It was a particularly blistering evening, right around sunset, and while on my usual walk, two doors down from my own I noticed a smell. It had rained earlier—anyone knows those vapors add a weight and depth to the air, doing something awful in revealing the stench of life. At first, I swore I’d walked into a dumping site for woodland creatures. After retching a few times, I regained my composure and looked about for the cause. It took only seconds to realize the smell came from unkempt mess of a home, the exterior disheveled and littered with small bowls and animal droppings. Initially I was confused. How had the smell not drifted down to my home? Who knows, God blessed the prevailing winds of my street presumably. And so, navigating around all the accumulated filth, I knocked on the door. There was no response. I knocked three more times, but still nothing. I could only stand impatient for so long until I figured the home had already taken enough of my usual peace. I left the stoop in a mix of disgust and contempt. The smell even followed me home on my clothes.
Over the next few days, I inquired about the owner of the home. I was surprised how little I remembered about my neighbors. After talking to a few people, I was reminded that an old woman—Bernice, if I recall correctly—a recent widow, moved out after receiving a large inheritance from her deceased husband and now lived with her eldest son. She came back every so often to feed the local wildlife. I realized we met a few times, only in passing, with a wave and a smile on my usual stroll. Absolutely nothing about her came to mind. She was one of those indistinctly generic old people.
One might think I'd be sympathetic to the situation: a lonely, grieving geriatric, after living there for God knows how long, still recovering from the loss of her life partner, comes back every so often to care for the little animals she made dependent on her. I wish I could say I was as moved as how I’ve portrayed the ordeal. Perhaps I should’ve been, in hindsight. I had nothing against her personally; I’m sure she was lovely; but the idea that she was able to so casually make a mess, tend to it every so often, and leave as if it never existed grated me terribly.
My initial response was reserved and reasonable: I called animal control. I laid out the depravity of the situation, sparing none of the gruesome details: the destitute nature of the home, the rotting bits of food, the excrement all over; I even tried to relay the nature of the smell; but they seemed impatient with me and cut me off mid-sentence and told me they would handle things as quickly as they could. A few days later, lo and behold, a notice was placed on her door. Thank the heavens! A simple call is all it took! Those few days were a magnanimous bliss. Though nothing had been done, the potency of the stench diminished in my mind and I could walk past without an immediately being filled with indignation. After a few days, the note on the door was taken down. The food bowls were nowhere to be seen. But the very next day on my walk, my presumed victory strut, for a split second from a stiff breeze, I could just make out that old foul odor, a ghost of a smell creeping back from the crypt. I could only reason, “Well perhaps she hadn’t cleaned it all up yet”...
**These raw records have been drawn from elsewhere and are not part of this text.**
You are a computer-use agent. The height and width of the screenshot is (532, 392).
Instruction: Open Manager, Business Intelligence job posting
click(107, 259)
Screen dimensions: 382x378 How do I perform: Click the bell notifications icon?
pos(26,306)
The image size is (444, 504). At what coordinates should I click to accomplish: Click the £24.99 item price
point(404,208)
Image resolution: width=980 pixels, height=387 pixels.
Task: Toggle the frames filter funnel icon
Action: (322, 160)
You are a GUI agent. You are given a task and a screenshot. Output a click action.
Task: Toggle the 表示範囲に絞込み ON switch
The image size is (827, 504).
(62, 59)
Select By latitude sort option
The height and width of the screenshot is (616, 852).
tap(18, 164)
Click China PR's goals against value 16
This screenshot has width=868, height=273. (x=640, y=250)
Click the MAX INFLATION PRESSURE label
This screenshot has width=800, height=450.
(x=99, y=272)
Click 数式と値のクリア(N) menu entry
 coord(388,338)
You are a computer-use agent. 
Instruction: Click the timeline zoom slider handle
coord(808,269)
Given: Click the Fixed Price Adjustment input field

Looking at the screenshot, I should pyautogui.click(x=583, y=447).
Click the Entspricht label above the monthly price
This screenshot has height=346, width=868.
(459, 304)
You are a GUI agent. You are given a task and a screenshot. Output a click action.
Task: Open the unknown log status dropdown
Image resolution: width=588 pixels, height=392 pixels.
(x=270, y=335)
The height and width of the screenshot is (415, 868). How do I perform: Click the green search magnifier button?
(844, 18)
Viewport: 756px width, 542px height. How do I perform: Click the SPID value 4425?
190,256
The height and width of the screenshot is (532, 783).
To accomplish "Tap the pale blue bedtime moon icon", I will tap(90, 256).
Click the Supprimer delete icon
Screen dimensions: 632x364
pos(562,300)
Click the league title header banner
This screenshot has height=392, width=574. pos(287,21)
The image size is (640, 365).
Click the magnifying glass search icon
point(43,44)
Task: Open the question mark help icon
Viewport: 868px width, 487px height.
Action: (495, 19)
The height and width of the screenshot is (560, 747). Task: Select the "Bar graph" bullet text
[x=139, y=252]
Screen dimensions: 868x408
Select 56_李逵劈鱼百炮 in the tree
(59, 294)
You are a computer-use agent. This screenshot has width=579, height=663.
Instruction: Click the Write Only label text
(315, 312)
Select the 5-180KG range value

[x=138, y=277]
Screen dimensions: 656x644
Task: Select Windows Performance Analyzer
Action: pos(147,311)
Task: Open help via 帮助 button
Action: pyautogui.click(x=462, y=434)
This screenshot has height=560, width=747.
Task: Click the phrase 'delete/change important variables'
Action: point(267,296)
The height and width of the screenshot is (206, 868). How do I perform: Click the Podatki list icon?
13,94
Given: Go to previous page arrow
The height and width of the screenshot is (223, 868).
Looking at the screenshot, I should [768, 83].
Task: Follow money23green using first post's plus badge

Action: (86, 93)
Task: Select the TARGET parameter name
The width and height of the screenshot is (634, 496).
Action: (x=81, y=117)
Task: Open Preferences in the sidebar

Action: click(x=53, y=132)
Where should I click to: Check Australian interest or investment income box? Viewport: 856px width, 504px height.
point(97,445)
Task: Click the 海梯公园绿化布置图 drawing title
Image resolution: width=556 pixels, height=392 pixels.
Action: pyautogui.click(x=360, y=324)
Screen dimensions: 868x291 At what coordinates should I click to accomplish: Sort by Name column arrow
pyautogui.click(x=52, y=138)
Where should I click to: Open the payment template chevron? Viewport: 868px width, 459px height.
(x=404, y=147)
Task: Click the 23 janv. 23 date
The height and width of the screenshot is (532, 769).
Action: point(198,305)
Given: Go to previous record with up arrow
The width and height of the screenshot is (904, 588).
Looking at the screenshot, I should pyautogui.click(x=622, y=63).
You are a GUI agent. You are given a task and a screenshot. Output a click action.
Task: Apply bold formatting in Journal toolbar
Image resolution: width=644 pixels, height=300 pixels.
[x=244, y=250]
What an idiotic thing to think! No sooner did I doubt myself than a band of cats came strolling up to her porch, prancing about, then swiftly broke for the back of the home. Needless to say, I followed them around, and to my horror everything had simply been moved to her backyard! The smell was somehow more vicious back there. The entire back patio was covered in scattered bits of food no longer constrained to bowls, fresh piles of animal filth scattered about; there was also had a small manmade pond overtaken by algae, surrounded by little frogs and toads catching all the insects flying about. The only thing missing was a boiling cauldron and a broom to complete the scene! I left the yard astonished and phoned animal control again. I could hear the displeasure in her voice. She told me there was nothing they could do. “We’ve done what we can sir—it is out of public reach,” she claimed. Out of reach?! What does that even mean? Just walk back there!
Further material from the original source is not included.